Wakefit’s Sleepy Market Debut and Flam’s Interactive Advertising Revolution
In the ever-evolving landscape of startups, two companies are making waves for very different reasons. Wakefit, an omnichannel furniture retailer, recently experienced a subdued market debut, while Flam, a startup focused on interactive advertising, is betting on mixed-reality content to capture attention. Let’s dive into the details of these intriguing developments.
Wakefit’s Market Debut: A Mixed Bag
Wakefit, known for its innovative approach to furniture retail, recently launched its IPO with mixed results. Despite a promising start, the stock slid over 5% after opening.
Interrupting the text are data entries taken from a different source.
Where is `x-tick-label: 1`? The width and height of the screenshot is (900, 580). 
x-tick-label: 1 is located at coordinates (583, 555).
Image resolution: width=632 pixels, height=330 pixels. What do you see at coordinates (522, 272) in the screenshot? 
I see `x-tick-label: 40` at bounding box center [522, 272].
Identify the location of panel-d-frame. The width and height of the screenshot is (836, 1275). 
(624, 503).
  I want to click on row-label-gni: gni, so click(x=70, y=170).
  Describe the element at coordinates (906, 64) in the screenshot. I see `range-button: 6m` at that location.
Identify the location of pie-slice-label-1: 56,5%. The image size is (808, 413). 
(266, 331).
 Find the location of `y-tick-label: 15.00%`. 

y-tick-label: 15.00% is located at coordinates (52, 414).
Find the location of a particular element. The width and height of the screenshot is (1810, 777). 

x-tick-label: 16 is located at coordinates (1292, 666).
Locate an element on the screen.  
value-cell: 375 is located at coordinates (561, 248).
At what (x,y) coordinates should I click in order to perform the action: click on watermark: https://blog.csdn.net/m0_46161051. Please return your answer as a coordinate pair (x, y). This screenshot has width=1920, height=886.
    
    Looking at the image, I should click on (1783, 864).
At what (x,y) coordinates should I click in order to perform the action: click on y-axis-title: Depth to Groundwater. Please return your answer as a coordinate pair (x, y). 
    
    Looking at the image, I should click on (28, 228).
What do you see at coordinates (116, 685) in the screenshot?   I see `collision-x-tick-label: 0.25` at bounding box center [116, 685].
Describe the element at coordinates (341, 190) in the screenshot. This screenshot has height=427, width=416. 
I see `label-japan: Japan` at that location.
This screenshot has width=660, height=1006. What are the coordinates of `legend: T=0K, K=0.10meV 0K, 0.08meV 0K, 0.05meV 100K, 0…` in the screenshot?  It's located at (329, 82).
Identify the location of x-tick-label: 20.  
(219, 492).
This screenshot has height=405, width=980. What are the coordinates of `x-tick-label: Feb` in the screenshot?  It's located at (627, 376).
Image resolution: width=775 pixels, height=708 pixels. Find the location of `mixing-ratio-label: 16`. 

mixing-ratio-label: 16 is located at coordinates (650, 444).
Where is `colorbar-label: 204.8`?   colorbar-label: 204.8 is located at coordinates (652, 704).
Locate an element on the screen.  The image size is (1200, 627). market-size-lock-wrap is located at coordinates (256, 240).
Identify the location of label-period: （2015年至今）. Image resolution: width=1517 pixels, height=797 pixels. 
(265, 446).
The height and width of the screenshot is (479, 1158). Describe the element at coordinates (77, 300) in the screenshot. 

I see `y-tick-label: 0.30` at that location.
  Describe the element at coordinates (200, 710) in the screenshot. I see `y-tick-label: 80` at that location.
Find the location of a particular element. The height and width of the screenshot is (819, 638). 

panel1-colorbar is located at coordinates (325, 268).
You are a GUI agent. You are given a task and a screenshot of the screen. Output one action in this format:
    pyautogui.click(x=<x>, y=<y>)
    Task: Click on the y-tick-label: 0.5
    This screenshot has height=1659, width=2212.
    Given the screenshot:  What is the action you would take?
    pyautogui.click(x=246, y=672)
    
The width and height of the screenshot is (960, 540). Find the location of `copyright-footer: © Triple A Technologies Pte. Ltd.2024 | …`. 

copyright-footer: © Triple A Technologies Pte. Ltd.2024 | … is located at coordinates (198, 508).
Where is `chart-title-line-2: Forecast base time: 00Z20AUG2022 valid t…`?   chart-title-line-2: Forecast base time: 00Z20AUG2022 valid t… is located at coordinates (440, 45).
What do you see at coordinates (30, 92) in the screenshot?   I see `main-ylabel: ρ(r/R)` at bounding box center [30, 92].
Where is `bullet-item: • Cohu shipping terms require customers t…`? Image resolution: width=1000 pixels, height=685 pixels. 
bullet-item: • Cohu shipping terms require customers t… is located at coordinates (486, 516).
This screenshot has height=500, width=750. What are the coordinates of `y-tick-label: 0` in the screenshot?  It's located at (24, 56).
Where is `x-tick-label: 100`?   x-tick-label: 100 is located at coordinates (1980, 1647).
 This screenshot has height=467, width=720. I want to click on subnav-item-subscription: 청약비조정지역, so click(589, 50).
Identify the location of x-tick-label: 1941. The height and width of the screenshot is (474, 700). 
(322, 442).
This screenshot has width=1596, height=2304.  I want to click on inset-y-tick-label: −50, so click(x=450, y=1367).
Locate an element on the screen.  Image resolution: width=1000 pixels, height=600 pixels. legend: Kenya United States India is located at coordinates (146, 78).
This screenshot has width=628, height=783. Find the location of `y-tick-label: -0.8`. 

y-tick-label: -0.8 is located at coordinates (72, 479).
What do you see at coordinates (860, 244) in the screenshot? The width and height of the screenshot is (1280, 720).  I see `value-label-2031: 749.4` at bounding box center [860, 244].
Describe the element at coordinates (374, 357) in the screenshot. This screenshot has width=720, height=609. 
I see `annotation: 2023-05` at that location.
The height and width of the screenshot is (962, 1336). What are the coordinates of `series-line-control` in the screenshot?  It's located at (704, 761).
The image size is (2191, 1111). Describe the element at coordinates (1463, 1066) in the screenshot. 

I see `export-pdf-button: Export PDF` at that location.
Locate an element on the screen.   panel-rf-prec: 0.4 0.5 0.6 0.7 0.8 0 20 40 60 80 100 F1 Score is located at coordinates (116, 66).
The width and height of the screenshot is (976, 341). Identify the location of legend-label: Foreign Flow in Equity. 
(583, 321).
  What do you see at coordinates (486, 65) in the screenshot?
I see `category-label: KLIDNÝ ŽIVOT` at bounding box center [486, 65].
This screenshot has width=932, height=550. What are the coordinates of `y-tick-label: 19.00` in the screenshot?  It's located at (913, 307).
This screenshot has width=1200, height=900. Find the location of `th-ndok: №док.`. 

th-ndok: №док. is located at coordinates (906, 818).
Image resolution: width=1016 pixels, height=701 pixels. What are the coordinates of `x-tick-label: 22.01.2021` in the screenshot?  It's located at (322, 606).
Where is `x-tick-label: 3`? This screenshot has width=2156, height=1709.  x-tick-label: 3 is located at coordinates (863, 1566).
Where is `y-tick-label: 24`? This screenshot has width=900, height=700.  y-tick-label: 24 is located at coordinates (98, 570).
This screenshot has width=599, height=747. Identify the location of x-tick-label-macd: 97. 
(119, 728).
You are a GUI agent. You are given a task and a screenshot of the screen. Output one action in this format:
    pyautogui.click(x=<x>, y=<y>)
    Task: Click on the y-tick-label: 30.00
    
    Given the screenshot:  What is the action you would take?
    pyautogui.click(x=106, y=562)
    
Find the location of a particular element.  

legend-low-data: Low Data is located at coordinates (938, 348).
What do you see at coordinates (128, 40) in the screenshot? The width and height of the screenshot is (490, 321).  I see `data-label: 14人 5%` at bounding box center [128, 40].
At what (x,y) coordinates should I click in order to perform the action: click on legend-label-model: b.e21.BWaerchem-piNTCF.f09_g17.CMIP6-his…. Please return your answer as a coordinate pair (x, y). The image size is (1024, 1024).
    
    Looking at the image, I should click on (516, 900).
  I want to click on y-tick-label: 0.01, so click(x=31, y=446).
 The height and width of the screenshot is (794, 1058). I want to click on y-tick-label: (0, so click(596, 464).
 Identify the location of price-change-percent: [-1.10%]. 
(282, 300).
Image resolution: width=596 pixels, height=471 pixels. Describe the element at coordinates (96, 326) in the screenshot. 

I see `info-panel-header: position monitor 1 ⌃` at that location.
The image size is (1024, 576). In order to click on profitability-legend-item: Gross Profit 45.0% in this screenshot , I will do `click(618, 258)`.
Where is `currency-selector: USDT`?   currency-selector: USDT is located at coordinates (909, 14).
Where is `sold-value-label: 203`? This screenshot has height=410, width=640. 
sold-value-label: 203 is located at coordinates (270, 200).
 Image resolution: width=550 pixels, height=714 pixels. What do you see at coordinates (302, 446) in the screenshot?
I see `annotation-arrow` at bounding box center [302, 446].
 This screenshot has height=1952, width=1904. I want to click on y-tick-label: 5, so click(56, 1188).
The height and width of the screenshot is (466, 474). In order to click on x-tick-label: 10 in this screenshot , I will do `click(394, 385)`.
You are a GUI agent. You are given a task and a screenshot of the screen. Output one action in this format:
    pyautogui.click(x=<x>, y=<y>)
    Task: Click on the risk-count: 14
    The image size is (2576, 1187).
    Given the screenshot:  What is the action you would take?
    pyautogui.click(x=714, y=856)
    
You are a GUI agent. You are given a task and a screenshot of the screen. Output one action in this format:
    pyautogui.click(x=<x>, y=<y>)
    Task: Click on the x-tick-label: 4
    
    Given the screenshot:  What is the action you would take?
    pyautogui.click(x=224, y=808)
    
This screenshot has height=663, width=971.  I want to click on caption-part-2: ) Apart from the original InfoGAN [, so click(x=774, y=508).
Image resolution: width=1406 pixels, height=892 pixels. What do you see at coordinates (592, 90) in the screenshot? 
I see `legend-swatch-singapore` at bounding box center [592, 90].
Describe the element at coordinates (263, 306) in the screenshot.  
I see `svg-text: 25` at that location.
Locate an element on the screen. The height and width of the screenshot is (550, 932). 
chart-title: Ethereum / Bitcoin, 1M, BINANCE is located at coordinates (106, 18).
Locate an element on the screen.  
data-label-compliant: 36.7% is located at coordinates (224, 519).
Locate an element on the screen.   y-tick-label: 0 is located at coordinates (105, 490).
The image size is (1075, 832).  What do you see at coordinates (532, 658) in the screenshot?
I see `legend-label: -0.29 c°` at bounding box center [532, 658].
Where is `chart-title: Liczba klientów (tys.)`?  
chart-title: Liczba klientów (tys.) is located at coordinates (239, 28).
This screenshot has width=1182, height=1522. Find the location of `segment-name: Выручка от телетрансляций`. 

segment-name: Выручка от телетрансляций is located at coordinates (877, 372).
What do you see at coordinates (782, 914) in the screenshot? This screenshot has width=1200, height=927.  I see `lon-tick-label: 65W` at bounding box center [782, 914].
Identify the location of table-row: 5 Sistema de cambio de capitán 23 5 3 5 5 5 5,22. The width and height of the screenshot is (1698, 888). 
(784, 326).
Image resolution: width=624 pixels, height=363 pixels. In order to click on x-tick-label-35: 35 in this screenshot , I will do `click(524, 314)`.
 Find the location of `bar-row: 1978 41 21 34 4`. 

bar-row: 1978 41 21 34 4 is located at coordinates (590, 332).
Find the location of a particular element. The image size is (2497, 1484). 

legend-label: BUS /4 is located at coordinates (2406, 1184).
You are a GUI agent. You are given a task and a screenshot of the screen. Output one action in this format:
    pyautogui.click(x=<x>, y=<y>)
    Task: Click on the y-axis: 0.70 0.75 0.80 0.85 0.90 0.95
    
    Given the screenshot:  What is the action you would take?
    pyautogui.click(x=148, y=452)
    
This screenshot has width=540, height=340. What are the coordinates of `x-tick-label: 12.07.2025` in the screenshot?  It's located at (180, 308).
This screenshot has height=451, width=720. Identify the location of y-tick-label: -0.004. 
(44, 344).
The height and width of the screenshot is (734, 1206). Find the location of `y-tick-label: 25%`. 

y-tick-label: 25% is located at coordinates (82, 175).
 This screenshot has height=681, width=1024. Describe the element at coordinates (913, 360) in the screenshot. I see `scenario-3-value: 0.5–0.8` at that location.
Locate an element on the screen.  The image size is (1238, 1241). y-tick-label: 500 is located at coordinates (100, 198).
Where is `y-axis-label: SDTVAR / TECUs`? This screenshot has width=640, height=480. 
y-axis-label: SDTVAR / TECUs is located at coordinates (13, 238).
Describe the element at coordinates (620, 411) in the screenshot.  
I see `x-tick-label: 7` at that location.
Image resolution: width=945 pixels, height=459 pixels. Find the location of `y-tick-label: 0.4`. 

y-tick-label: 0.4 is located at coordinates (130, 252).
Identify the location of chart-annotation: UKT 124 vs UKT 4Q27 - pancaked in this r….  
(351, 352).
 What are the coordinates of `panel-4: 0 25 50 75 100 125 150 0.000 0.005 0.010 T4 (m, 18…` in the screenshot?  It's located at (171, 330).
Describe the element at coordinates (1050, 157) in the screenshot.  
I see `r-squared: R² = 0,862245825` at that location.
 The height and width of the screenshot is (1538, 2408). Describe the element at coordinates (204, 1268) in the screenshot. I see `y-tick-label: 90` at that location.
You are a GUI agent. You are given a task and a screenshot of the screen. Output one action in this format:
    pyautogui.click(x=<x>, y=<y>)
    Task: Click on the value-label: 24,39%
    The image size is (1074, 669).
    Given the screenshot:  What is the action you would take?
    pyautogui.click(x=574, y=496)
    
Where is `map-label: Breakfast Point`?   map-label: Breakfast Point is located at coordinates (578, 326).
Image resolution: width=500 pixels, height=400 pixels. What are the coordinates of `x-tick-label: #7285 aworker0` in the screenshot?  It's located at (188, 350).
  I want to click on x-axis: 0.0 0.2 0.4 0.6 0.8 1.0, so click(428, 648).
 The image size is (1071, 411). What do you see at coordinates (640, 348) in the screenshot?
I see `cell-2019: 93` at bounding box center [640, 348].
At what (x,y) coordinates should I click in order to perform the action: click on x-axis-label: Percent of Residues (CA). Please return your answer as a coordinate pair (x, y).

This dip, however, didn’t dampen the spirits at the National Stock Exchange, where the company’s team celebrated the milestone.
Key Highlights:
- Stock Performance: Wakefit shares opened at Rs 195, matching the issue price, but soon fell to Rs 177 before stabilizing at Rs 193. The company’s valuation stood at approximately Rs 5,905 crore.
- Investor Interest: The IPO saw increased demand towards the end, with Rs 580 crore raised from anchor investors like Ashoka Whiteoak and Steadview Capital.
- Market Response: The initial muted interest highlights the challenges startups face in maintaining investor enthusiasm.
Flam’s Interactive Advertising: A New Frontier
In contrast, Flam is disrupting the advertising space with its innovative approach to digital ads. Based in Bengaluru and San Francisco, Flam is creating interactive, mixed-reality advertisements that engage users like never before.
Why Flam Stands Out:
- Interactive Content: Unlike traditional ads, Flam’s content allows users to interact without downloading an app. This engagement is crucial in today’s fast-paced digital world.
- Successful Campaigns: Flam’s collaboration with Britannia, featuring Ranveer Singh in a mixed-reality ad, marked a significant achievement, proving the potential of their long R&D efforts.
- Future Plans: Flam aims to revolutionize shopping by integrating smart, contextual links in messaging apps, simplifying the buying process.
The Bigger Picture: Investing in Technology and People
As startups like Wakefit and Flam navigate their respective paths, a broader industry trend is emerging. According to Deloitte’s Chief Technology Officer, Bill Briggs, companies are investing heavily in technology but neglecting the human element. With 93% of AI budgets going to tech and only 7% to people, this imbalance could hinder long-term success.
Implications for the Industry
- Resource Allocation: Startups must balance technological investment with human resource development to ensure sustainable growth.
- Market Trends: The rise of interactive advertising highlights the need for innovation in capturing consumer attention.
- Future Prospects: As companies like Flam lead the way, others may follow suit, integrating more interactive and engaging content.
Conclusion: A Tale of Two Startups
Wakefit and Flam represent two sides of the startup coin. While Wakefit’s market debut underscores the challenges of sustaining investor interest, Flam’s innovative approach to advertising offers a glimpse into the future of digital engagement. As the industry continues to evolve, startups must adapt and innovate to thrive in a competitive landscape.
For more information about Wakefit, visit their website. To explore Flam’s offerings, check out their platform.
As you consider these developments, what strategies do you think will define the next wave of successful startups? How can companies balance technology and human capital to ensure long-term success? Your insights could shape the future of the startup ecosystem.